Ultrasonication-facilitated synthesis of functionalized graphene oxide for ultrasound-assisted magnetic dispersive solid-phase extraction of amoxicillin, ampicillin, and penicillin G

A simplistic approach is presented for the synthesis of ultrasonically fabricated graphene oxide functionalized with polyaniline and N-[3-(Trimethoxysilyl)propyl]ethylenediamine. The synthesized nanocomposite was then employed for the facile, green, ultrasound-assisted, magnetic dispersive solid-phase extraction of amoxicillin, ampicillin, and penicillin G in milk samples and infant formula prior to high-performance liquid chromatography-ultraviolet determination. The designed nanocomposites were comprehensively characterized using field emission scanning electron microscopy, energy-dispersive X-ray spectroscopy, transmission electron microscopy, X-ray powder diffraction, and Fourier transform infrared spectroscopy.
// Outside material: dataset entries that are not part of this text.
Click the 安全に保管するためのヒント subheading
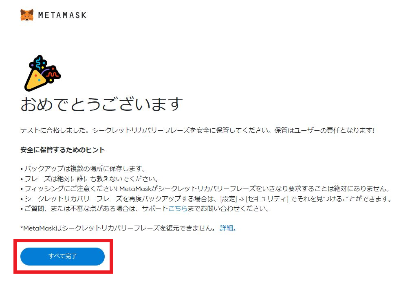This screenshot has width=403, height=281. (x=62, y=150)
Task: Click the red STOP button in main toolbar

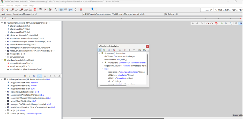Action: coord(35,10)
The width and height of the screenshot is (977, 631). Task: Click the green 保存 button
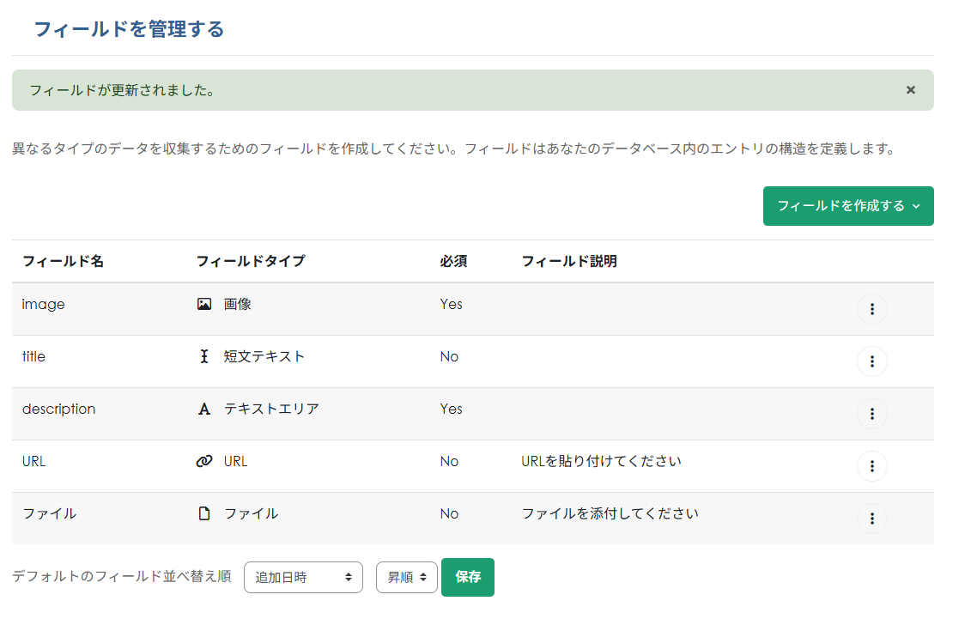coord(467,577)
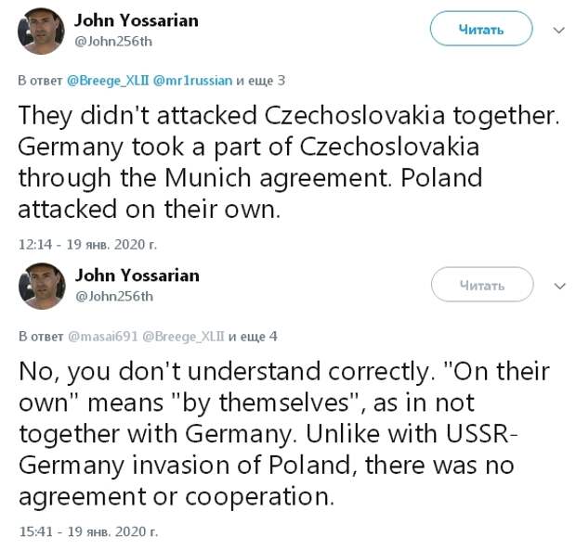Open @Breege_XLII mention in second tweet
This screenshot has width=576, height=550.
click(183, 337)
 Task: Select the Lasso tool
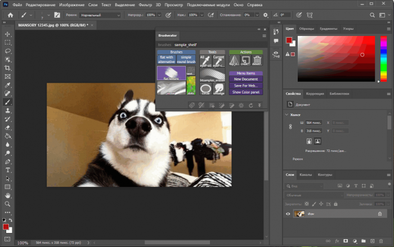coord(8,51)
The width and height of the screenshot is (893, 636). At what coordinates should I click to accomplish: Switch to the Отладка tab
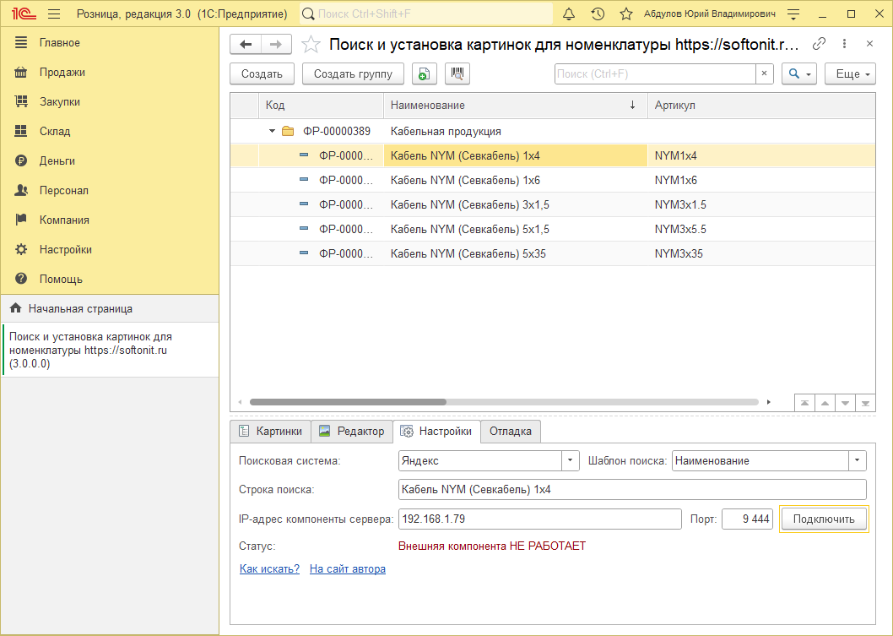coord(510,432)
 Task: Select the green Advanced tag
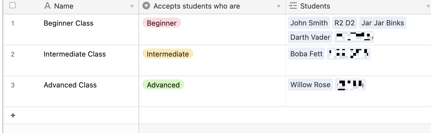pos(163,85)
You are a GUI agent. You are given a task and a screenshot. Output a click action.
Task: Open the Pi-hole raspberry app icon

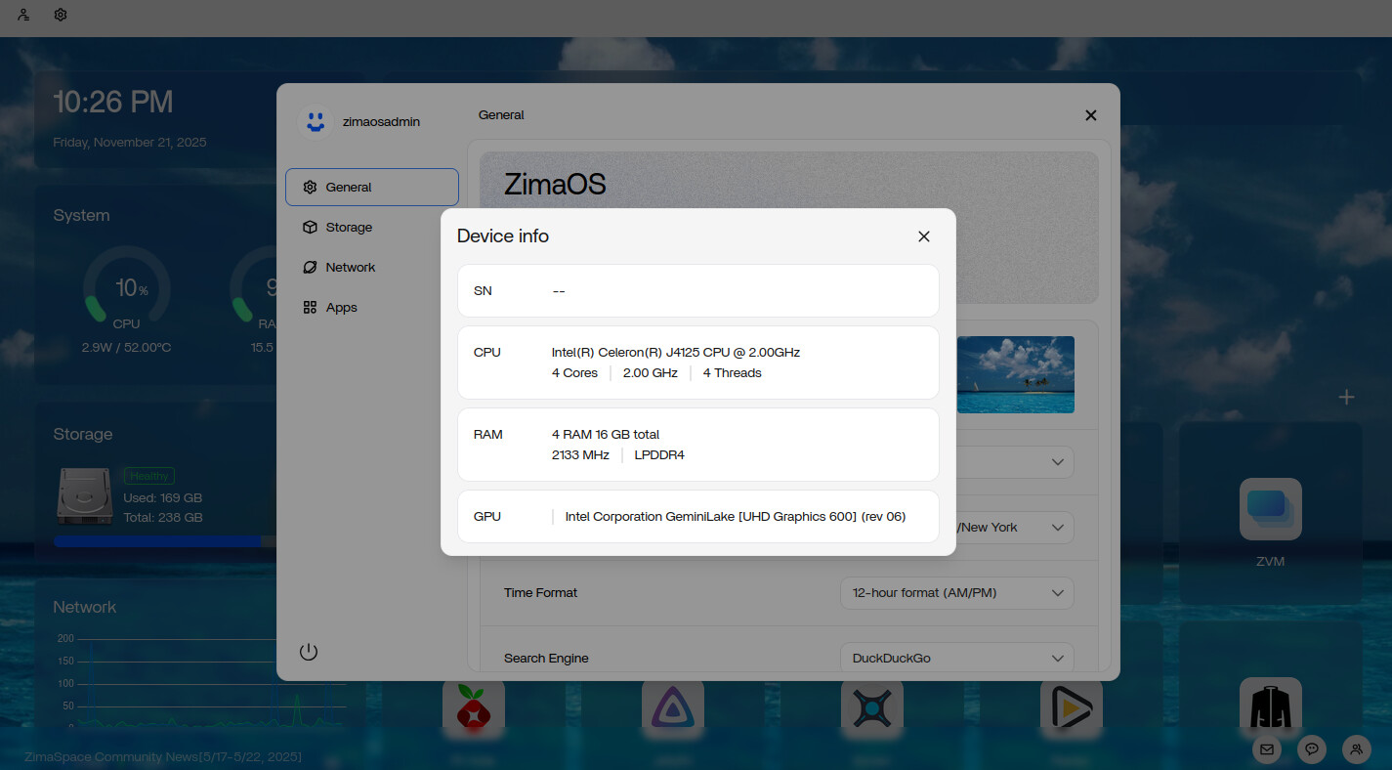pyautogui.click(x=474, y=708)
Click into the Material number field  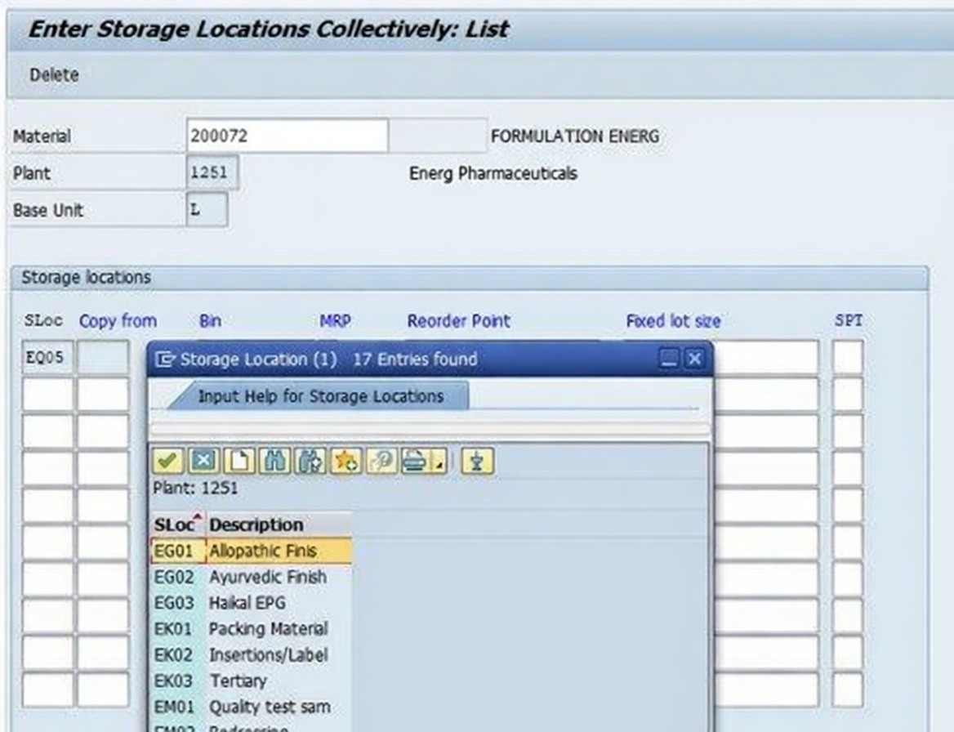point(287,136)
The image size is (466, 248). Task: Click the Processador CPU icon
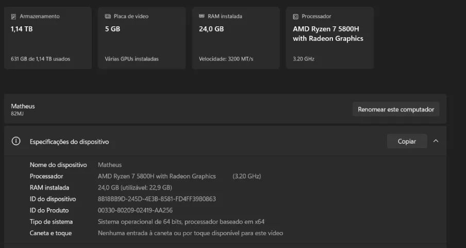pyautogui.click(x=295, y=17)
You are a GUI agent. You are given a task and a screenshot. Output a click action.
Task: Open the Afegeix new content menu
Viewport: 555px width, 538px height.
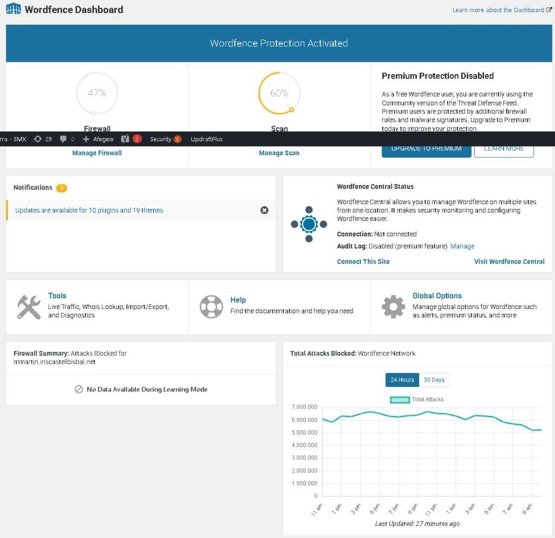[x=98, y=139]
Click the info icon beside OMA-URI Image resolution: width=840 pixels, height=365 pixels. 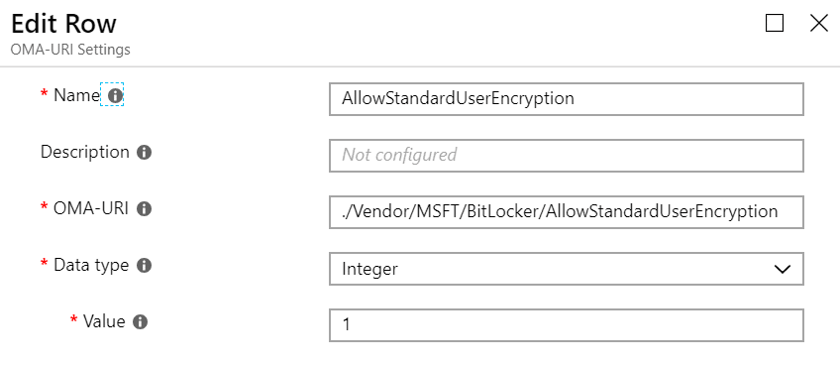(x=144, y=209)
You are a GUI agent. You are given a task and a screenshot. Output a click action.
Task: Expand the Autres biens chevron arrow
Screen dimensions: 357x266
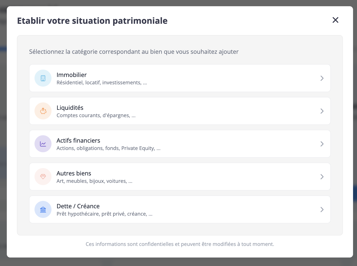pyautogui.click(x=322, y=177)
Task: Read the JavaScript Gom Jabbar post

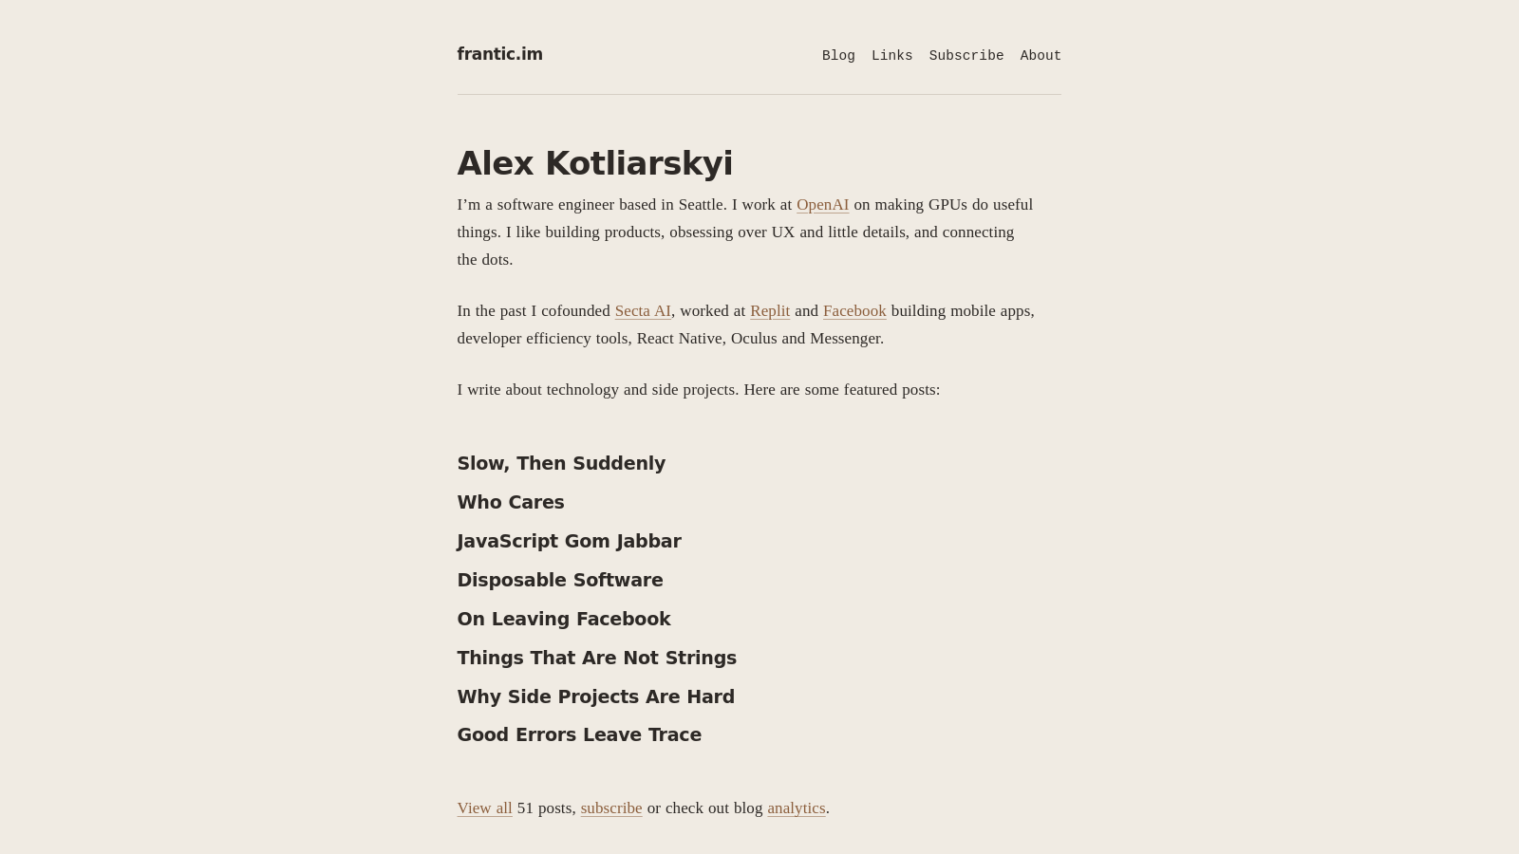Action: (x=569, y=542)
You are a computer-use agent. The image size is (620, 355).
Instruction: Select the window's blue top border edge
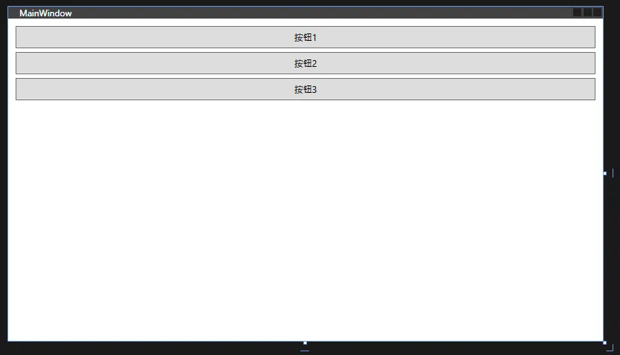(306, 7)
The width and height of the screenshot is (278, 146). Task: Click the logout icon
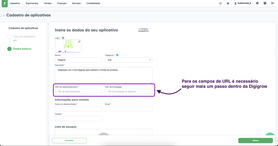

In order to achieve the best extraction efficiencies, the influential parameters including pH, amount of magnetic sorbent, type and volume of elution solvent, extraction time, sample volume, and desorption time were assessed. At the optimum conditions, linear ranges of 2.5-1000 (mu g L-1) for ampicillin and penicillin G and a linear range of 2.5-750 (mu g L-1) were obtained for amoxicillin at optimum conditions. Moreover, the limits of detection (S/N = 3) of 0.5, 0.8, and 0.9 (mu g L-1) were obtained for amoxicillin, ampicillin, and penicillin G, respectively. The precision (relative standard deviations (%)) values of 3.1, 2.6, and 2.5 at the concentration of 50 mu g L-1 for seven replicates were obtained for ampicillin, amoxicillin, and penicillin G, respectively. The efficiencies of <= 96% and relative standard deviations of less than 3.1% were also obtained thereby confirming the high potential of the synthesized nanocomposites for simultaneous preconcentration and separation of the beta-lactam antibiotics in complex matrixes.